‘We keep reminding dad why we don’t kiss him anymore’ | Inquirer Lifestyle
Ambassador Tantoco with (from left) daughter-in-law Nena Tantoco, great-granddaughter Nicole delos Reyes, daughter Maritess Enriquez and his caregivers

‘We keep reminding dad why we don’t kiss him anymore’

Maritess Tantoco Enriquez, Rustan’s board member, on father, former Ambassador Bienvenido Tantoco Sr.

Ambassador Tantoco with son Rico

Dad turned 99 this year, and we all feel blessed that even in this quarantine, he is in tiptop condition.

He is so alert, well and healthy, even if he has a hard time hearing, but that’s normal for his age. He also has a problem with his central vision, but his peripheral vision is excellent.

When the enhanced community quarantine was announced on March 15, I was already on self-imposed quarantine as I was under medication for allergic rhinitis and asthma. That and the anxiety over the pandemic aggravated things, so unfortunately I was not able to see my father until June 1.
┄┄┄┄┄┄┄┄┄┄┄┄┄┄┄┄┄┄┄┄
### EXERCISE DIRECTIONS
Please write out the part of the Ambassador Tantoco article above, starting with "He is so alert, well" and going on through "until June 1.".
┄┄┄┄┄┄┄┄┄┄┄┄┄┄┄┄┄┄┄┄
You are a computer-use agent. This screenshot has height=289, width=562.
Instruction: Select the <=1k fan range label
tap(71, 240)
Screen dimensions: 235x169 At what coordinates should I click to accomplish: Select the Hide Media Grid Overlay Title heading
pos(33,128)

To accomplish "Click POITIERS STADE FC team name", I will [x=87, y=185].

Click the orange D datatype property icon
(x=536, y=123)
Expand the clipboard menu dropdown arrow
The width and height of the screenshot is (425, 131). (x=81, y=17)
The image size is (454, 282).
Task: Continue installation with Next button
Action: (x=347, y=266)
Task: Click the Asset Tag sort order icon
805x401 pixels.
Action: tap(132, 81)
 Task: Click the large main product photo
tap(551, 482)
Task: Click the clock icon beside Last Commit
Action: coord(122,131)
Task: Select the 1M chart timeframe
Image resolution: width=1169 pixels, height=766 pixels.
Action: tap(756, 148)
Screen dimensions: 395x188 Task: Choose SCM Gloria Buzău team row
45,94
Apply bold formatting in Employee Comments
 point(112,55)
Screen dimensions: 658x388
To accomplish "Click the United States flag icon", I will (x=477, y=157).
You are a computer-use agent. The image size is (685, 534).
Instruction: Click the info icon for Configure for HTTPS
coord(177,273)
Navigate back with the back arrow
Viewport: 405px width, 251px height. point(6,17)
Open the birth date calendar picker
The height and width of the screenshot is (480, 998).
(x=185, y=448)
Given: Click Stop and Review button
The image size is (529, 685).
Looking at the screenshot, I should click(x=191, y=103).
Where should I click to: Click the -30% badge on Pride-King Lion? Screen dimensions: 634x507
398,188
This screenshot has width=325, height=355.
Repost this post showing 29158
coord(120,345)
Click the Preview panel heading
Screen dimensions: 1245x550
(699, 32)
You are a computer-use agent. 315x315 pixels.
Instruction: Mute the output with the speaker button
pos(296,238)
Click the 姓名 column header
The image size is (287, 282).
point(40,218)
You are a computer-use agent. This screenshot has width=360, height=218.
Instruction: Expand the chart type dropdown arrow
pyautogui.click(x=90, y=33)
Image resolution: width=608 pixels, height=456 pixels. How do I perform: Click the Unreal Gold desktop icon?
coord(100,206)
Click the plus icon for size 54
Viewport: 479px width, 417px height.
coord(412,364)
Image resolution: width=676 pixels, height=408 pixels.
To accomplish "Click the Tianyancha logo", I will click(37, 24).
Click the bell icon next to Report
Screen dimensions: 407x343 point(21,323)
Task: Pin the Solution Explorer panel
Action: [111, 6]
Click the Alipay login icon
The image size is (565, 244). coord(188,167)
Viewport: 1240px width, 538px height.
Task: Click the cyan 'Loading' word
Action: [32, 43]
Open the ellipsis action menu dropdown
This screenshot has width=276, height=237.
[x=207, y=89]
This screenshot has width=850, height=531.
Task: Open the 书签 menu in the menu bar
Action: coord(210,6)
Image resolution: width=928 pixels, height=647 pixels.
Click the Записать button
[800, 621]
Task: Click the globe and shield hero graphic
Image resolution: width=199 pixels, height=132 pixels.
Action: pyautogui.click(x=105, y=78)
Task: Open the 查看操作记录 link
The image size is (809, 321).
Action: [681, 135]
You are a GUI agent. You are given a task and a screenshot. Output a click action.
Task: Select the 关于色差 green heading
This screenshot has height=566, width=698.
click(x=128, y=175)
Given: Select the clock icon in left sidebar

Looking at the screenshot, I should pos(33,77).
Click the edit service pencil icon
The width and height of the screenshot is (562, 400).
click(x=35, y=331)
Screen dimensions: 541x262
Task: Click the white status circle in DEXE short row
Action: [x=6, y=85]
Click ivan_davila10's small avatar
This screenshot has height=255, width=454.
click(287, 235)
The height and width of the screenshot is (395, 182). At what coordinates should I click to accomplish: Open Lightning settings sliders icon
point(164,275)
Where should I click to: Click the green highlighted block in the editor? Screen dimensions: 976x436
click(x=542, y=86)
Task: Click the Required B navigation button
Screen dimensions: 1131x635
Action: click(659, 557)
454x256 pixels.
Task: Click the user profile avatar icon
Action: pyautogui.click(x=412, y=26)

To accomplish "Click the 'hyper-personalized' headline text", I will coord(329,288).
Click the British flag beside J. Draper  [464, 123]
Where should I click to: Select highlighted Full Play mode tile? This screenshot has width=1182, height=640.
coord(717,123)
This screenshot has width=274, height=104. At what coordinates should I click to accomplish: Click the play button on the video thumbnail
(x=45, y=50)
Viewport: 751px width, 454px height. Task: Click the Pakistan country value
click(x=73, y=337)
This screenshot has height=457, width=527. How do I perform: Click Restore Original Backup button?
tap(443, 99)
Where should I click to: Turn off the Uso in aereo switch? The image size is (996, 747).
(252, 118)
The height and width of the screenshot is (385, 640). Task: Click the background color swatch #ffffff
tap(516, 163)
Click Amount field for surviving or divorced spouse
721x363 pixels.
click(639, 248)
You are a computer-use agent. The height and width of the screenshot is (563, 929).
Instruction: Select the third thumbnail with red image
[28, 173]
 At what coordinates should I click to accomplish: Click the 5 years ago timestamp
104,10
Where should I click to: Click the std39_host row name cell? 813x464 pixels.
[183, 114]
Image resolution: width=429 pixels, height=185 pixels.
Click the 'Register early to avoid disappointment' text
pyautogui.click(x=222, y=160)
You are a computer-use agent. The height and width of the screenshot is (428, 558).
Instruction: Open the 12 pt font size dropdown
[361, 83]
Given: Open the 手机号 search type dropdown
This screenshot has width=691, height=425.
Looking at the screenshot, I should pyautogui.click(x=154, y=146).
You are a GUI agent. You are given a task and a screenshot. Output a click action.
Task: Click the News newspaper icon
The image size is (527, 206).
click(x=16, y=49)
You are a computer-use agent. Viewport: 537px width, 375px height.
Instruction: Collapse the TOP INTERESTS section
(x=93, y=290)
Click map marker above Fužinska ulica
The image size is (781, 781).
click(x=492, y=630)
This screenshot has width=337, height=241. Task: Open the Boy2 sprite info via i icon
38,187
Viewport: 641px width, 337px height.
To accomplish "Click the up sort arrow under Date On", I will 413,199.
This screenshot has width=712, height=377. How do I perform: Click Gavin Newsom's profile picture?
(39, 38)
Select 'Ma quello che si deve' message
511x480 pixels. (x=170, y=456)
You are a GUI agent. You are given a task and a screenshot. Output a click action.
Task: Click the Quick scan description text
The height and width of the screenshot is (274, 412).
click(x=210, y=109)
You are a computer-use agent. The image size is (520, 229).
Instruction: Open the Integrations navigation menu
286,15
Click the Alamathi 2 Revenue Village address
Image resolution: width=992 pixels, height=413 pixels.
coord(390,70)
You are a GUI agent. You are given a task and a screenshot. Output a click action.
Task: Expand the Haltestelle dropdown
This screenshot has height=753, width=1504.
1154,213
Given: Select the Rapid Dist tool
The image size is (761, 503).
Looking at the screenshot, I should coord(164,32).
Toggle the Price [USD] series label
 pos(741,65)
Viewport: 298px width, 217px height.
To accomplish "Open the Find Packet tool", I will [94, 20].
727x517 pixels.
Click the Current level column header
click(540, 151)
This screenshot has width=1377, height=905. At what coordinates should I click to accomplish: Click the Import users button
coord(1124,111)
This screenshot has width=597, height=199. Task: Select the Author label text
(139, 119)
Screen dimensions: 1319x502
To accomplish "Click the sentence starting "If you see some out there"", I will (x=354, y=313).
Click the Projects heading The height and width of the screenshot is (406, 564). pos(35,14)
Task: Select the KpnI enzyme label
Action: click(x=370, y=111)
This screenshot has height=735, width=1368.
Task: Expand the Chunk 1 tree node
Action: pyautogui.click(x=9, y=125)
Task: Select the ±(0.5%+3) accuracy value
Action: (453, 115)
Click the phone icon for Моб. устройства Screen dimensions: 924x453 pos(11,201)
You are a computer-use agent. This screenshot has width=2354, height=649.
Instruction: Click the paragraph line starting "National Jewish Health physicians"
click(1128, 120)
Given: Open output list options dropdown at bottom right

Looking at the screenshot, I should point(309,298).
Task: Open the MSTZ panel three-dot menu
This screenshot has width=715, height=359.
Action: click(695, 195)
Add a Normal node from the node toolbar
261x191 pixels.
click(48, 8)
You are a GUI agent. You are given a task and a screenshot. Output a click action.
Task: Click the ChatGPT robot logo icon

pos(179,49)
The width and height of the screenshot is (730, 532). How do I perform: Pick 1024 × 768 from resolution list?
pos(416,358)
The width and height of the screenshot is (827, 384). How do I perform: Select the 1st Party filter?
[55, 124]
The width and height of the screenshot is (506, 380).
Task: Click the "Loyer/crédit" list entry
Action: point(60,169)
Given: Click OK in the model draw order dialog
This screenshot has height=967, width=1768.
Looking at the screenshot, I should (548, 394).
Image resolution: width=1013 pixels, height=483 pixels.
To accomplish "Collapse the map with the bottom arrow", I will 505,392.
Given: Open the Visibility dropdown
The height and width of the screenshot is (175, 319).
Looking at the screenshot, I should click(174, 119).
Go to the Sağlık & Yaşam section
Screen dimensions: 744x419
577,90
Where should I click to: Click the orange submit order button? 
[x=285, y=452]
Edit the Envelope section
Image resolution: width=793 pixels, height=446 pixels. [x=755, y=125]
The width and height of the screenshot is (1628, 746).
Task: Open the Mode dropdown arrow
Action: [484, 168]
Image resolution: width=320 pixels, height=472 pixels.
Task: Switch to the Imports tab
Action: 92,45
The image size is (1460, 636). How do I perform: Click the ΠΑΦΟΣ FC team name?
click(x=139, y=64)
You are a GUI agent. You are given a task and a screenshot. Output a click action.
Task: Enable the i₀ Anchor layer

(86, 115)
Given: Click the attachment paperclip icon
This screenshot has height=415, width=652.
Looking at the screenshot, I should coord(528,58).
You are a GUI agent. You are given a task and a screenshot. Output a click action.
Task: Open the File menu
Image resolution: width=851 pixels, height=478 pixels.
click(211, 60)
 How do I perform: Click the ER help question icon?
┄┄┄┄┄┄┄┄┄┄┄┄┄┄┄┄┄┄┄┄
### OUTPUT FOR THIS EXERCISE
He is so alert, well and healthy, even if he has a hard time hearing, but that’s normal for his age. He also has a problem with his central vision, but his peripheral vision is excellent.

When the enhanced community quarantine was announced on March 15, I was already on self-imposed quarantine as I was under medication for allergic rhinitis and asthma. That and the anxiety over the pandemic aggravated things, so unfortunately I was not able to see my father until June 1.